More opportunities for shopping along the street (my cow skulls come from the back forty!).

The door to the library is intriguing; I bet there are treasures behind this unassuming entrance.

And no, the lion didn't guard the entrance to the library, she rested further long down the street!

"She ain't heavy, she's my sister" (in the courtyard of the Museum of Fine Art; as seen by peaking through the  fence; don't know real name of sculpture or artist, sorry).

While Raney was happily explored the Christmas Shop I found this bench down the street with what turned out to be a Christmas Tree motif when I looked at the shot on my computer.  Funny.
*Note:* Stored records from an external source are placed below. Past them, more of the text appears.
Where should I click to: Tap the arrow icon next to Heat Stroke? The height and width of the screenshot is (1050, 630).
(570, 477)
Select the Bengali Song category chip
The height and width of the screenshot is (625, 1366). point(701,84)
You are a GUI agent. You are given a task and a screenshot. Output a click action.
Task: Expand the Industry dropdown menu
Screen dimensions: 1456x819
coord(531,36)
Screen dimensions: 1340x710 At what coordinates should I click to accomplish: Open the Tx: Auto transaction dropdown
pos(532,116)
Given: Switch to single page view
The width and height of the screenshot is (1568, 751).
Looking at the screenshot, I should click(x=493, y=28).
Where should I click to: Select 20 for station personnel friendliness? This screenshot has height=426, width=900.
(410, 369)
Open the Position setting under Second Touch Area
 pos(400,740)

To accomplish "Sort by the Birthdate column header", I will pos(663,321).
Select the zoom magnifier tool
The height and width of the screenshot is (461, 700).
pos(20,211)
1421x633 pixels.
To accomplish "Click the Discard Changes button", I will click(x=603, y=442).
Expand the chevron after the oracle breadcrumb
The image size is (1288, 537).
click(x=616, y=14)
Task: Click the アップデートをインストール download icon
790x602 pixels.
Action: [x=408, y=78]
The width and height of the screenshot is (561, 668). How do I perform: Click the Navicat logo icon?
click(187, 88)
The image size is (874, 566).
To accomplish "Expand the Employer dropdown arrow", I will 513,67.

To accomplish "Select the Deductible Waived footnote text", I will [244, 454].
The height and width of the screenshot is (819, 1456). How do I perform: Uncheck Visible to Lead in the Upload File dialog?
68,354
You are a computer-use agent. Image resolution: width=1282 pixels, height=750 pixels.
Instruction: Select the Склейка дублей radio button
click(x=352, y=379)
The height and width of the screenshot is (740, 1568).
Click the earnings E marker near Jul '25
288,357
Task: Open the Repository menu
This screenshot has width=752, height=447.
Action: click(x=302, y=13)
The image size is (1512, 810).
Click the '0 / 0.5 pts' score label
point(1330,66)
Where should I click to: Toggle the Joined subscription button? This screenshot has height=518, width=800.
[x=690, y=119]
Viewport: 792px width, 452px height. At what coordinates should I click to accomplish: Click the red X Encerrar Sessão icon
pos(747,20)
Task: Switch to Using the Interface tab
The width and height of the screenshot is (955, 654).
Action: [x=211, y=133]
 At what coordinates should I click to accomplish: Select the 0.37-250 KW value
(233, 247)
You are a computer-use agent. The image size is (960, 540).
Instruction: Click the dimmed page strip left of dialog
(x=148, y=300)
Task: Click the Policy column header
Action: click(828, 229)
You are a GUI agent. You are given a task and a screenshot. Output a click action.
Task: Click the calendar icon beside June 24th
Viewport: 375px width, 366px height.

Santa Fe is spilling over with art; much of it with native themes.  

What's not to love about a city that uses turquoise as an accent color and corn as a landscape planting?

Not our final stop, but definitely a highlight of a my visit to Santa Fe, was the Georgia O'Keeffe Museum.  She was a phenomenal woman and artist.  

The more I read about Santa Fe the more I want to go back for an extended stay.  Any ideas for RV parking near downtown?  Walking distance would be perfect!  And then there's so much to see in the surrounding area too.  Umm, wonder what the best month to visit would be.....

Wednesday, July 25, 2012

Santa Fe Evening

It's so fun to relive our visit to Santa Fe going through my pics.  We had a late afternoon and evening there; along with  half the next day before heading due south to Texas.  It's a great town for walking.  We parked on the edge of old downtown to walk between the many attractions, just enjoying the town along the way.  An added bonus was seeing everything in both morning and evening light.  All together, it was a lovely visit to Santa Fe.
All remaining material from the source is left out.